Look at our wine industry;NZ has concentrated its efforts at the premium end of the market and has been very successful. Apples are another good example.
linklater ... from a NZ only perspective what you say is correct.... but unfortunately what NZ does is entirely dependent on the wider global system ... you can only eat pixels as long as someone somewhere is paying for the animation ... with a surplus that they generated through use of ACTUAL resources.
You need to look at what is happening to the key resource, Oil, to know this surplus situation wont hold long.
ham n eggs,
I know that you are interested in energy production. I am currently taking a course in Global Resource Politics from Hanyang University in S. Korea. The median shale oil well can now break even with a price of US$40 per barrel,or even a little lower.
Efficiency of production has improved markedly,with up to 16 wells per pad,while the volume of gas per rig has risen by 300% over the past 4 years. The US is estimated to have over 600 tcf of technically recoverable gas and 58Bn barrels of shale oil.
Linklater - yes energy production is the key. Re shale various commentators say all is not well at the current $50 ...
http://en.angi.ru/news/553-Contemplations%20over%20the%20sinking%20Bakk…
http://oilprice.com/Energy/Oil-Prices/Wall-Street-Pouring-Money-Back-In…
http://www.telegraph.co.uk/finance/newsbysector/energy/oilandgas/110248…
https://srsroccoreport.com/the-blood-bath-continues-in-the-u-s-major-oi…
https://shaleprofile.com/index.php/2017/02/09/us-update-through-october…
I think NZ Inc needs to think like a small business. We need to keep our good name in producing excellent product, We should "value add" to all our products, We must diversifiy and innovate. Dont worry about trade deals, If you make a great product people will want it no matter where they are.

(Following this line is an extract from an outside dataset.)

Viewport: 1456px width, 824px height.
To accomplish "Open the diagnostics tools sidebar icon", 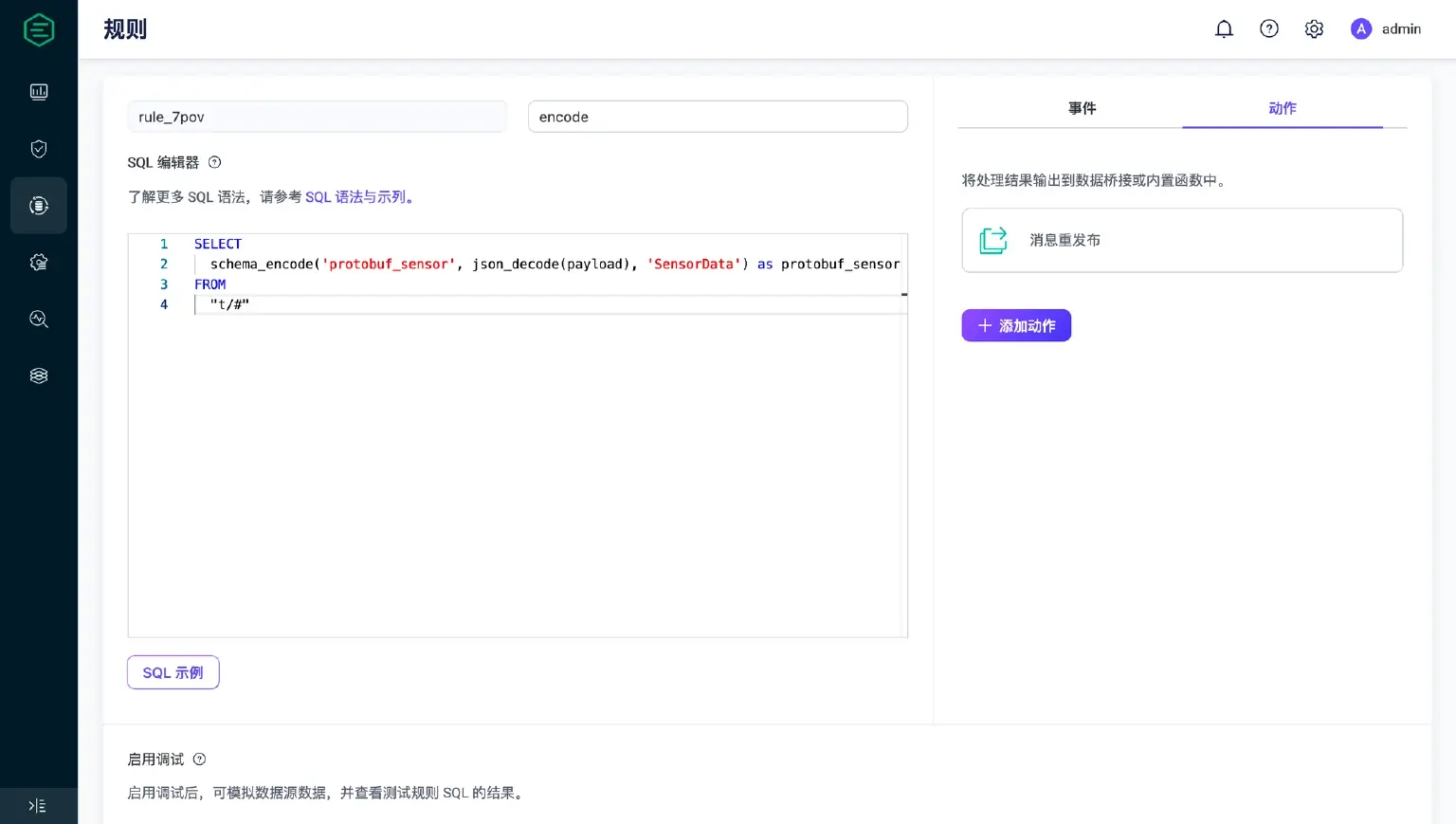I will 39,320.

Keith - you are right the future does not lie in feeding the worlds hungry; but there will also be no future in feeding the worlds rich.

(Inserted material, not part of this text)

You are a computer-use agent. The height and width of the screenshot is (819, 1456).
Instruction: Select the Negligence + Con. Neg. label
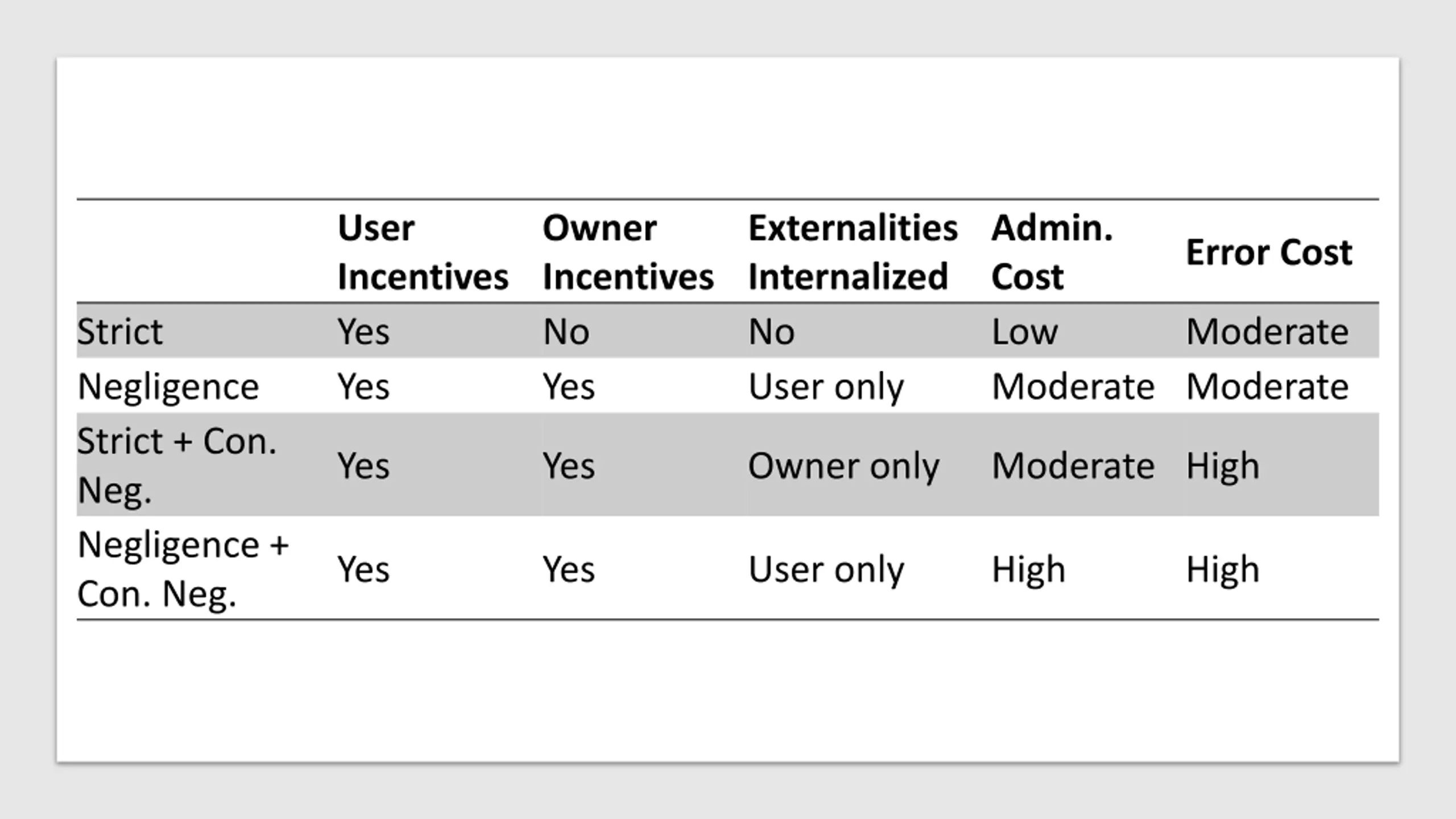click(x=183, y=569)
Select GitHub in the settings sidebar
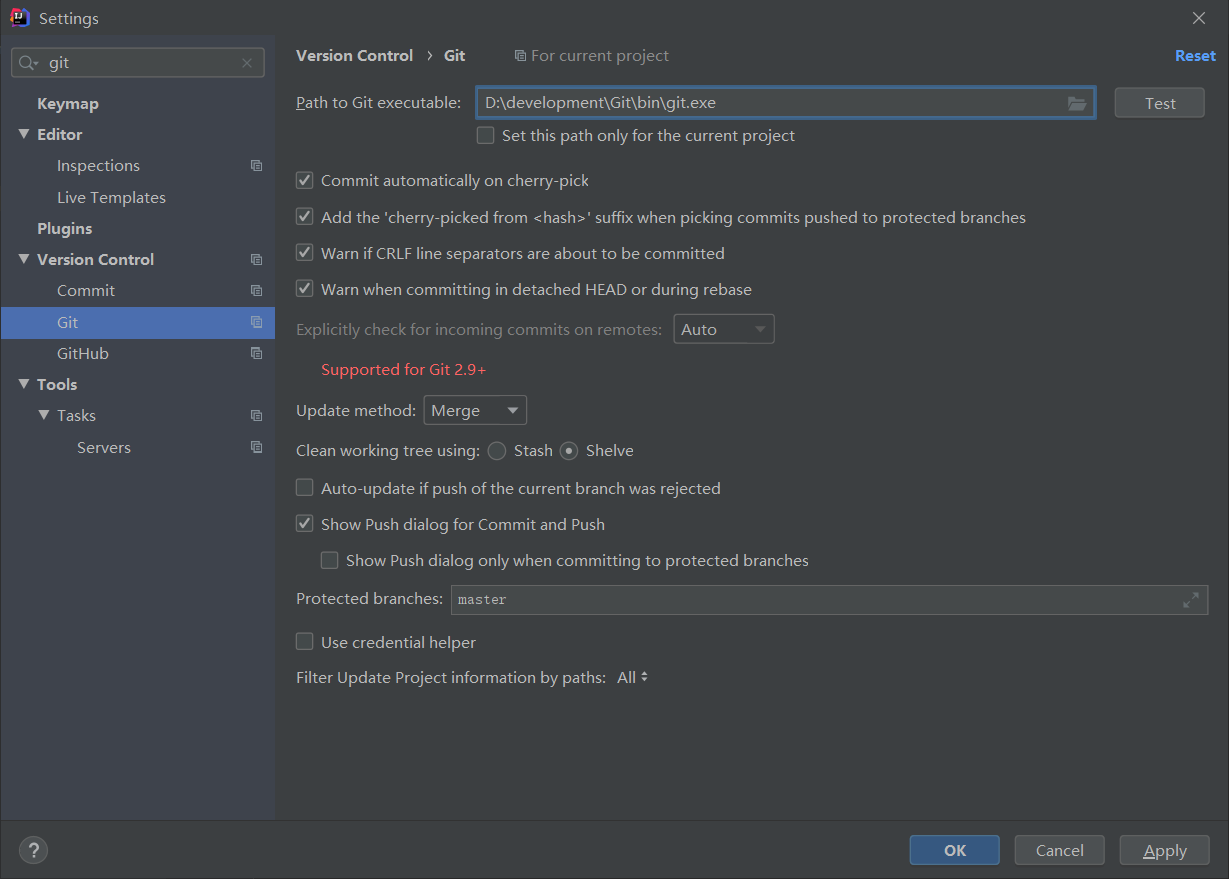1229x879 pixels. (82, 353)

It will lie in feeding NZ's hungry.
Because even if you assume the financial system & supply chains can limp on for another 10-20 years (i give it 5 max).. pretty soon fertiliser will be a distant memory.
http://news.peak-oil.org/2017/02/subscribe-to-read-financial-times-15/
We should be selling our Water to Harrods....not giving it away free to our poor Asian "Friends"
Marketing is everything...to the rich...who will swallow...just about anything.